* **WHAT YOU NEED TO DO**:
A - List the usernames of everyone who posts in the Starbucks forum thread below.
B - Please repeat the Starbucks forum thread below from "## kelway (Dec" to "doing in Starbucks!!!!!".
C - Go on with the Starbucks forum thread below, picking up after its last sentence.

# Just had to post!



## MrsRedcap (Jan 6, 2006)

Hi all,

Bit of a rant here!

Went into Inverness today and it was like a baby fest in Starbucks...At virtually every table there was a pram with a newborn. Older babes I can deal with no problem but for some reason it really got to me today  

Why is it some days there's nothing and then it hits you all at once. It's like it's being rubbed in your face saying "ha ha we can have babies and you can't"

Anyone else had this?

Vicki x


----------



## kelway (Dec 9, 2006)

hi vicki, i know, it stinks doesn't it. school run is the worse, all the other mums at dd's nursery when i collect her are either pg or have newborns and i mean nearly all of them so i stand out like a thumb. i would find it so much easier to deal with if i had one, just one friend locally in the same position, but i haven't so i feel totally isolated. you are not alone. jox


----------



## SUSZY (Nov 3, 2006)

Dear Mrs REdnap
Sorry about the day you had the other day, it does seem to happen like that does it not , some days everyone seems to be pushing a buggy, carrying a baby, be pg , talking about it, or suddenly you hear about 4 people in one day being pg!
Not sure what to say other than what the hell are they doing in Starbucks!!!!!
These things are sent to try us.
I suppose they must look at us sometimes enviously as they have their hands full and as someone said on another thread they are probably covered in babysick and longing for 5 mins of peace!

* **SOURCE DATA**:
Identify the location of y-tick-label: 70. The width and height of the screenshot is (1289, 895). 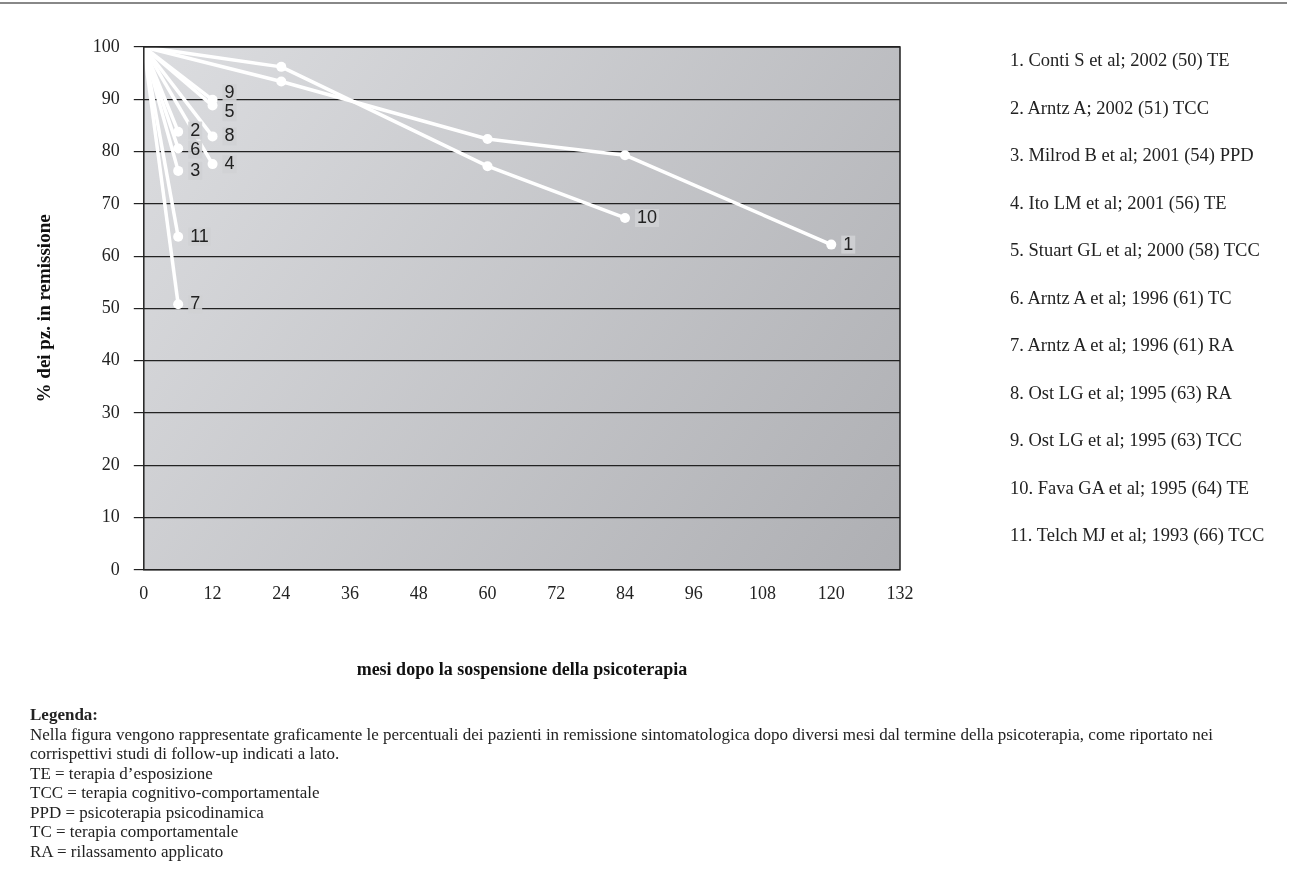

* **RESULTS**:
A - MrsRedcap, kelway, SUSZY

B -
## kelway (Dec 9, 2006)

hi vicki, i know, it stinks doesn't it. school run is the worse, all the other mums at dd's nursery when i collect her are either pg or have newborns and i mean nearly all of them so i stand out like a thumb. i would find it so much easier to deal with if i had one, just one friend locally in the same position, but i haven't so i feel totally isolated. you are not alone. jox


----------



## SUSZY (Nov 3, 2006)

Dear Mrs REdnap
Sorry about the day you had the other day, it does seem to happen like that does it not , some days everyone seems to be pushing a buggy, carrying a baby, be pg , talking about it, or suddenly you hear about 4 people in one day being pg!
Not sure what to say other than what the hell are they doing in Starbucks!!!!!

C -
anyway take care and see you on the boards
susie


----------



## missyb (Mar 19, 2007)

Hi ya!!! omg! thank goodness it's not just me.. i only joined the site a couple of days ago and so i've only just read your message. I have days where i feel that someone is having a great laugh at my expence. even on tv it seems everyone is pregnant or having a baby. we watched a film the other day and all of the residents of this island were [email protected]@dy pregnant!!! arrrrgggghhh i made hanging signs to my partner who knew what i meant and everyone else thought i was mad!!! so in answer to ur post. you're not alone honey. we all feel it.. when it gets bad you just have to hold on to the hope that one day it WILL be you, and that you'll appreciate it so much because it's something you've wanted so badly.

hope that helps.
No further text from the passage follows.